As we enter Lent, we repent—we turn back to God. We acknowledge our sins—our shortcomings, our faults—and our temptations. We look to Jesus, who has come to free us from our worldly ways that lead us to death, and instead, leads us to forgiveness and eternal life with God. How can you turn back to God this Lent? How can you leave the ways of this world and instead, remember to look to what God desires for you? How can this time of Lent be a period of renewal in your relationship with God? How can you resist temptation and begin new life now?

Call to Worship
Turn away from the calls of worldly success
     Repent, and turn back to God.
Turn away from the desire to have what everyone else has
     Repent, and turn back to God.
Turn away from greed and the race for power
     Repent, and turn back to God.
As we enter Lent, may we turn back to God
     May we seek forgiveness, may we seek healing, may we seek wholeness.
May our hearts be renewed in this time of worship.

Prayer of Brokenness/Confession
Holy God, we come to You confessing that we have turned away from You. We have not sought what You desire for us, but instead desire what others have. We have clamored to have worldly success, leaving behind Your ways of justice and righteousness. We have put our desires above our neighbor’s needs. We have excused ourselves from helping the marginalized and oppressed. Forgive us of our foolish, selfish ways. Call us into repentance, to turn back to You, to renew our commitment to You and to live according to Your ways of justice, righteousness, peace-making, and most of all, love. In the name of Christ, our Savior, Redeemer and Friend, we pray. Amen.

Blessing/Assurance of Pardon
The steadfast love of the Lord never ceases; God’s mercies never come to an end. They are new every morning. Great is God’s faithfulness. This is a new day. You are forgiven. You are loved. You are restored. Amen.

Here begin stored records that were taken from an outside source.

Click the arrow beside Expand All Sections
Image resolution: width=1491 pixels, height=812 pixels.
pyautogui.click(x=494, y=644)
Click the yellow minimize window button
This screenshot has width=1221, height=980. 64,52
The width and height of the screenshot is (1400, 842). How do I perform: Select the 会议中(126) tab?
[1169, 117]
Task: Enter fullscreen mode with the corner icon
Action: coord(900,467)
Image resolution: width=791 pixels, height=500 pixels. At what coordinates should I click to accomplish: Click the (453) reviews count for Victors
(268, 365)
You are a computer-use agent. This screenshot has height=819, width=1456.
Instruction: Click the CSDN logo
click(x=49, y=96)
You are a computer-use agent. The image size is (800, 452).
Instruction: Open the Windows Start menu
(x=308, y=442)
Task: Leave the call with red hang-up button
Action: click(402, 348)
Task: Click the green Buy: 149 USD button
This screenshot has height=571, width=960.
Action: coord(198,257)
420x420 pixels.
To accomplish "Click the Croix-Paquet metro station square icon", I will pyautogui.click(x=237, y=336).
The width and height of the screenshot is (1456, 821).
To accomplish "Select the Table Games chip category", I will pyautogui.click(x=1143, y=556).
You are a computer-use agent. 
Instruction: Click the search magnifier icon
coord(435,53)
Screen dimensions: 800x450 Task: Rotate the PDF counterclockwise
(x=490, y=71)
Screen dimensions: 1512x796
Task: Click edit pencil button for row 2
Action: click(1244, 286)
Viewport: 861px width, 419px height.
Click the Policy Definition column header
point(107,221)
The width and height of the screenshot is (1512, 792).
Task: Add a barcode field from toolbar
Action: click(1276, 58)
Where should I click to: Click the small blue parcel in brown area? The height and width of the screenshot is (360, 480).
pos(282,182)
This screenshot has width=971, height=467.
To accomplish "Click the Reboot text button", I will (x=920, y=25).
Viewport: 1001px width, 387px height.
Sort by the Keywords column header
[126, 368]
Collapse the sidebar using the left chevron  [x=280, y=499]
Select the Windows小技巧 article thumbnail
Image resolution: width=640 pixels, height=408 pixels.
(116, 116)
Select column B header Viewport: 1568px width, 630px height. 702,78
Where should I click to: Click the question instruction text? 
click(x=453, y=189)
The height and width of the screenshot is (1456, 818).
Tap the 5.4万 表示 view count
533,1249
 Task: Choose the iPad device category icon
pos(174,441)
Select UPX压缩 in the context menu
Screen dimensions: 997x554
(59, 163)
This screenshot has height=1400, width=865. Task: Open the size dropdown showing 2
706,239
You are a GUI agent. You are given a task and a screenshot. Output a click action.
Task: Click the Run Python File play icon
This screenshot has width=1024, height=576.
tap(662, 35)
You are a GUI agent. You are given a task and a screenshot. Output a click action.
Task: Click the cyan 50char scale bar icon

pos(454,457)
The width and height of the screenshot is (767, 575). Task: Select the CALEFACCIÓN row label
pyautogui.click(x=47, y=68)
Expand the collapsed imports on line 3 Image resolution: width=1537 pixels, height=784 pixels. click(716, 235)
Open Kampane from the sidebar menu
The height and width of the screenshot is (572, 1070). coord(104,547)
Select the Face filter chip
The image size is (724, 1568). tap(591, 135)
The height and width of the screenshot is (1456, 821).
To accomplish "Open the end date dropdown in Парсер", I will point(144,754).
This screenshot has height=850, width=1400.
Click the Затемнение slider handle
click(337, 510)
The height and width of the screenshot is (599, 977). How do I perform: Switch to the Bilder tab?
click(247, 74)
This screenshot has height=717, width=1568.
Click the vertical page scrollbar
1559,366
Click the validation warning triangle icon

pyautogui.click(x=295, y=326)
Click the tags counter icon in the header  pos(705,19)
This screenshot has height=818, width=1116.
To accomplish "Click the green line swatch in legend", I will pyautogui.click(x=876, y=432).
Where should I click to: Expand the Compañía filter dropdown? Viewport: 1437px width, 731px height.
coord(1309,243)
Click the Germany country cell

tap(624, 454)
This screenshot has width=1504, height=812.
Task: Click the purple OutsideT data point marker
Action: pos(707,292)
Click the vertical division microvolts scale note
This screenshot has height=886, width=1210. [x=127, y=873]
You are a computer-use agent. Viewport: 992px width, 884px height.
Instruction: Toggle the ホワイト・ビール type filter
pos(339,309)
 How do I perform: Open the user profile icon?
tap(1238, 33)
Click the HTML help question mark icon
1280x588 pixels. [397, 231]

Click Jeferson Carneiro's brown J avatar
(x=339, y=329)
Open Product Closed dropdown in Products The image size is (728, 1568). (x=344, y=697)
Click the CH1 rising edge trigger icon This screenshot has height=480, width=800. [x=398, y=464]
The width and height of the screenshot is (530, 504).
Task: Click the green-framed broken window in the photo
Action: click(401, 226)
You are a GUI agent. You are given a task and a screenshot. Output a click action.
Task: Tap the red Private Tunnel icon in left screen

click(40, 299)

Loving Jesus, You showed us the way into life. You resisted the temptations of the world to satisfy one’s own desires and instead looked to what God desired for you. You resisted the temptation to test God, to wait for God to act before acting in faithfulness; instead, You remained faithful to God. And You resisted the temptation for greed and power, instead living a life for others, serving the lost and the least, lifting up the poor and the oppressed, and welcoming the marginalized. May we look to You as the example for our lives. May we empty ourselves of the desires of the world and instead seek what our Creator desires for us. May we remember in You we are a new creation, and that Your intent for us is love and life. May we live into Your intention for us. In Your name we pray. Amen.